Your answer must be every line of the data that holds the string "will".

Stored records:
┌────────

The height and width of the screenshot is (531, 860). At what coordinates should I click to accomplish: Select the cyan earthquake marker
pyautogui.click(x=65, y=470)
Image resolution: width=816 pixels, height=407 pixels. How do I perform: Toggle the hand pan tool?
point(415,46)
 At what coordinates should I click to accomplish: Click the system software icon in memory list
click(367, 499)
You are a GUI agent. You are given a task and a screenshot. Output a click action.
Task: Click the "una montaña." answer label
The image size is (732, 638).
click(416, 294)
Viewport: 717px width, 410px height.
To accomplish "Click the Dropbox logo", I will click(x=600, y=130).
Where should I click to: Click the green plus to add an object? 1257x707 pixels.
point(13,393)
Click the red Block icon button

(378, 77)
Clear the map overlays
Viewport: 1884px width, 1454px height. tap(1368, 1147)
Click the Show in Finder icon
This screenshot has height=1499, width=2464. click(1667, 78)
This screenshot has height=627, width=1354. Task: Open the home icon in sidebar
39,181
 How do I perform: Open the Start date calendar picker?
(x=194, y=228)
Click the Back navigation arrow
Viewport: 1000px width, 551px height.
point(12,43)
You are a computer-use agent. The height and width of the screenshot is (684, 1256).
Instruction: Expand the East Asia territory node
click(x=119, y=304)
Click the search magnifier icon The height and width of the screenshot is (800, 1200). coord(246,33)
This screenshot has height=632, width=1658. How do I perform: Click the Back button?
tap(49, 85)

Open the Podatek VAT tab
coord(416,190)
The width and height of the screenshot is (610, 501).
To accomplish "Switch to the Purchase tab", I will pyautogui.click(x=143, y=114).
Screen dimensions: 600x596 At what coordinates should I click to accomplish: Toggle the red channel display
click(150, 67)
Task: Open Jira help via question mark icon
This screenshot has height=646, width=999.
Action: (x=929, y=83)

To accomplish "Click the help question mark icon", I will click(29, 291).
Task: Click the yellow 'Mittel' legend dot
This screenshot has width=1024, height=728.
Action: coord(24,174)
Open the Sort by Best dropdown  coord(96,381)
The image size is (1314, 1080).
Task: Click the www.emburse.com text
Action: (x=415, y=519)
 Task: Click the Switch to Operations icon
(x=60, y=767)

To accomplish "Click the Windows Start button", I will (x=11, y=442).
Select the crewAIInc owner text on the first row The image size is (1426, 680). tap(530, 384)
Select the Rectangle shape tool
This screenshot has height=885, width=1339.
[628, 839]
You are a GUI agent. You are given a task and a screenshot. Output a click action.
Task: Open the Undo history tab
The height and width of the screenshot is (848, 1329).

└────────

ANSWER AREA:
To accomplish "Click the Dropbox logo", I will click(x=600, y=130).
To accomplish "Switch to the Purchase tab", I will pyautogui.click(x=143, y=114).
To accomplish "Click the help question mark icon", I will click(29, 291).
To accomplish "Click the Windows Start button", I will (x=11, y=442).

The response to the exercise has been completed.